### PROBLEMS TO SOLVE
1. In the BigFix relevance discussion, what simpler expression does the poster suggest for clients newer than version 8.0?
2. Pick up the BigFix relevance discussion after its last sentence and carry it forward.

### DOCUMENT TEXT
════════════════════
What were they thinking (or what am I missing)?

So, looking though some old analyses I’d written long ago, I came across a Relevance statement that I’d copy-and-pasted from another source (possibly a BigFix provided Fixlet or Task) and for the life of me I can’t figure out why it was written the way it was:

(version of client >= "6.0.0.0") AND (exists true whose (if true then (exists (name of operating system & " " & csd version of operating system ) whose (it as string as lowercase contains "Win" as lowercase)) else false))

Am I wrong to think that this is needlessly overly complicated? The “version of client” part is fine, of course, but why not just have “windows of operating system” (for clients > 8.0) or even simply “name of operating system as lowercase contains “win””. As it is it’s just kinda ridiculous. There are many other Relevance statements I’ve seen in BigFix authored Fixlets that have a “if (condition) then true else false” pattern instead of just using “condition”. Is there a perfectly good reason for this that I’m unaware of, or is the code unnecessarily redundant?

1 Like

You are correct that most of the IBM provided relevance is overly complicated, but not always needlessly. (though often needlessly)
════════════════════
### EXTRACTED DATA
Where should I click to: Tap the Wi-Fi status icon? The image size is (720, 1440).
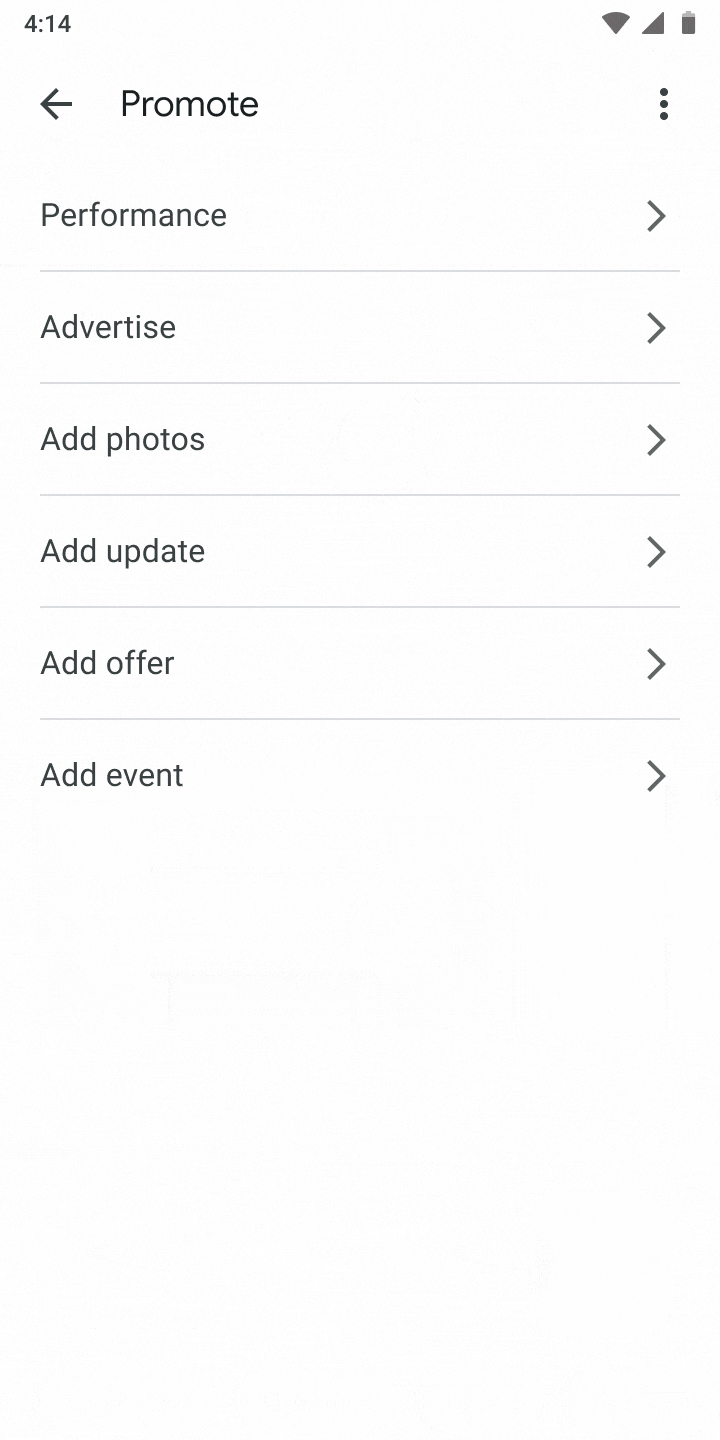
════════════════════
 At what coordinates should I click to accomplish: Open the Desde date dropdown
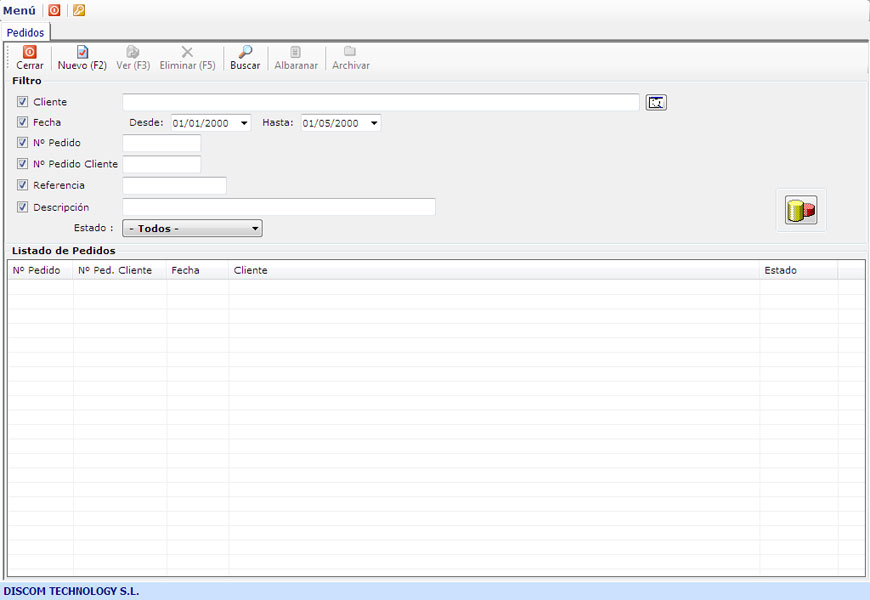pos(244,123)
════════════════════
### TASK RESPONSES
1. "windows of operating system"

2.
In general I would not recommend following most of IBM’s relevance as a “Best Practice” for this reason.

The reason this crazy relevance isn’t always needless is to account for VERY old clients that do not have an ability to handle this relevance because they lack the inspectors. The other reason for this is that some inspectors are missing from one OS but exist in another. In a case where the Fixlet/Task should apply to multiple OSes, but you need to write relevance that only works in 1 of the families of OSes, you need to prevent the missing inspectors from throwing an error on all of the other OSes, which will have there own separate relevance statements that would filter them specifically.

This is really a complicated form of relevance to suppress errors.


No matter what you put in the () after then, it will not throw an error: (unless there is a syntax error)

exists TRUE whose(if TRUE then (THIS_SHOULD_THROW_AN_ERROR_BUT_IT_WILL_NOT) else FALSE)

I actually used this technique in a project to do remote relevance evaluation.

parameter "relevance_result" = "{ concatenations "~" of (base64 encode it) of unique values of ( if ( exists true whose (if true then (exists (it as string) of REPLACE_WITH_DESIRED_REMOTE_RELEVANCE_QUERY) else false) ) then (it as string) of (REPLACE_WITH_DESIRED_REMOTE_RELEVANCE_QUERY) else "Error!" ) }"

This parameter will always be set to a string of some kind. It will either be set to the string results of whatever relevance is replaced in the two spots, or with “Error!”.

You can find the full task here: https://github.com/jgstew/remote-relevance/blob/master/Remote_Relevance_Action_TEMPLATE.bes.xml

2 Likes

Cool … good to know. Thanks!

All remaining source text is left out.